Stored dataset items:
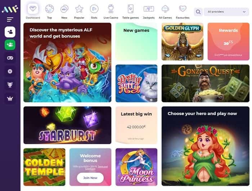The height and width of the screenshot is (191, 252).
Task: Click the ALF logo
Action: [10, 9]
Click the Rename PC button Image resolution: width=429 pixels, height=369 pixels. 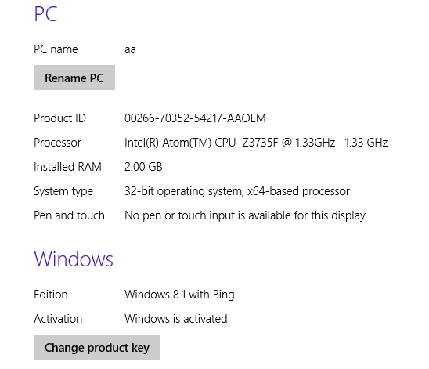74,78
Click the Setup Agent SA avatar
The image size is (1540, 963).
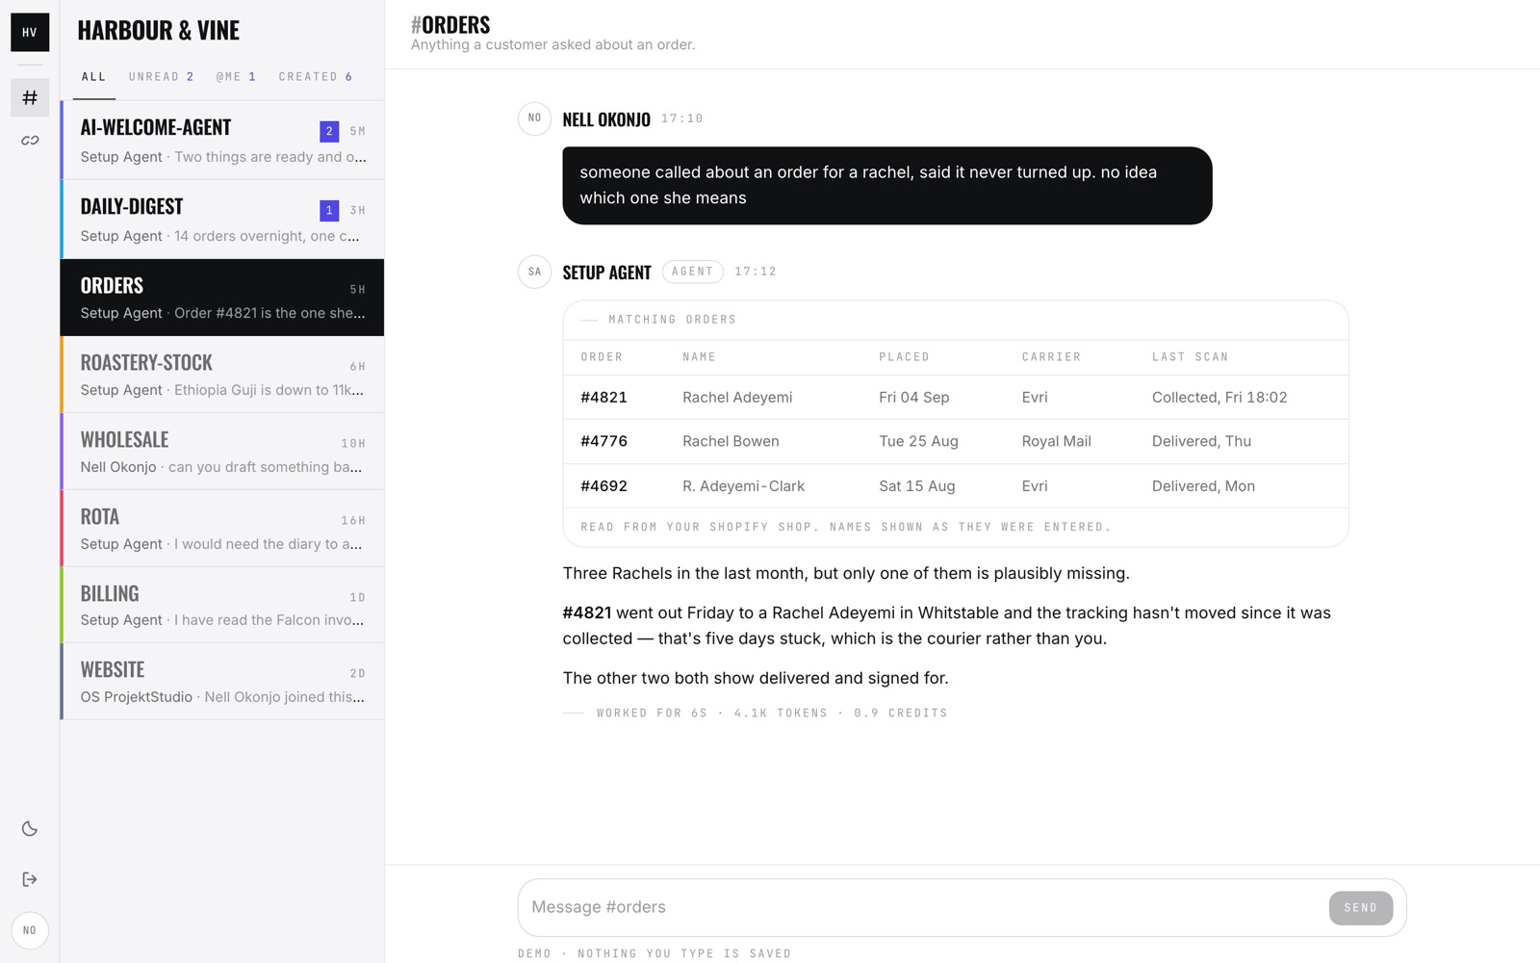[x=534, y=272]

Your goal: Print only the lines running from the one containing "Click the Setup Agent SA avatar" to the end of the data above, exactly; include no pictures.

Solution for this problem:
Click the Setup Agent SA avatar
The image size is (1540, 963).
[x=534, y=272]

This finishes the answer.